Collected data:
▼

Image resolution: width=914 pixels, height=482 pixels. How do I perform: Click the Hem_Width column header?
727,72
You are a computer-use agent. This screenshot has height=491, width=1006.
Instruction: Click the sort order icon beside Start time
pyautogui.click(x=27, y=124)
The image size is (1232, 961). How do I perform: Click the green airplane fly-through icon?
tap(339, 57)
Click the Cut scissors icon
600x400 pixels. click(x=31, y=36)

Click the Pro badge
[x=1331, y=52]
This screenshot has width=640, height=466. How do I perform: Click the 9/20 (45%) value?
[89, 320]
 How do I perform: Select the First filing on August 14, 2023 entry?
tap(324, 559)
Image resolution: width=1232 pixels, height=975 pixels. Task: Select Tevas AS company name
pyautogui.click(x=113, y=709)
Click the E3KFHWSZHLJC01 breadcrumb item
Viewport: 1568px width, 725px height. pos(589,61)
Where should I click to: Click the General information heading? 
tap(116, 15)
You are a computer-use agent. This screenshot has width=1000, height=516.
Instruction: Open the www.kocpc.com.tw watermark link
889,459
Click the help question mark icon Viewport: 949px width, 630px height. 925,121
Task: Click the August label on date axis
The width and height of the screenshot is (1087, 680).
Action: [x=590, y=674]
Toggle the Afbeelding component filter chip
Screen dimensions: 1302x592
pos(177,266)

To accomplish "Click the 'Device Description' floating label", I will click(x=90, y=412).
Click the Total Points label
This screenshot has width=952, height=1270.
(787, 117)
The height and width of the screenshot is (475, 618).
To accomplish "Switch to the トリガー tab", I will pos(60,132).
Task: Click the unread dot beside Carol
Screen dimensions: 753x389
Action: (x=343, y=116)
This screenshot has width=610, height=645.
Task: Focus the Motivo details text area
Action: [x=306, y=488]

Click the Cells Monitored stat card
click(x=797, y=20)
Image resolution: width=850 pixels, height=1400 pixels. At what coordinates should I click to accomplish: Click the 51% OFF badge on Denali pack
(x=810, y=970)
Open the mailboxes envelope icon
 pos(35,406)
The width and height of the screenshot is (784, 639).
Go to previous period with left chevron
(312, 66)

▲

### WORK ORDER
Nothing should appear in the answer except the lines above from the line with "Instruction: Click the" through the line with "Task: Click the August label on date axis", both included, written out exactly.

### ANSWER SECTION
Instruction: Click the sort order icon beside Start time
pyautogui.click(x=27, y=124)
The image size is (1232, 961). How do I perform: Click the green airplane fly-through icon?
tap(339, 57)
Click the Cut scissors icon
600x400 pixels. click(x=31, y=36)

Click the Pro badge
[x=1331, y=52]
This screenshot has width=640, height=466. How do I perform: Click the 9/20 (45%) value?
[89, 320]
 How do I perform: Select the First filing on August 14, 2023 entry?
tap(324, 559)
Image resolution: width=1232 pixels, height=975 pixels. Task: Select Tevas AS company name
pyautogui.click(x=113, y=709)
Click the E3KFHWSZHLJC01 breadcrumb item
Viewport: 1568px width, 725px height. pos(589,61)
Where should I click to: Click the General information heading? 
tap(116, 15)
You are a computer-use agent. This screenshot has width=1000, height=516.
Instruction: Open the www.kocpc.com.tw watermark link
889,459
Click the help question mark icon Viewport: 949px width, 630px height. 925,121
Task: Click the August label on date axis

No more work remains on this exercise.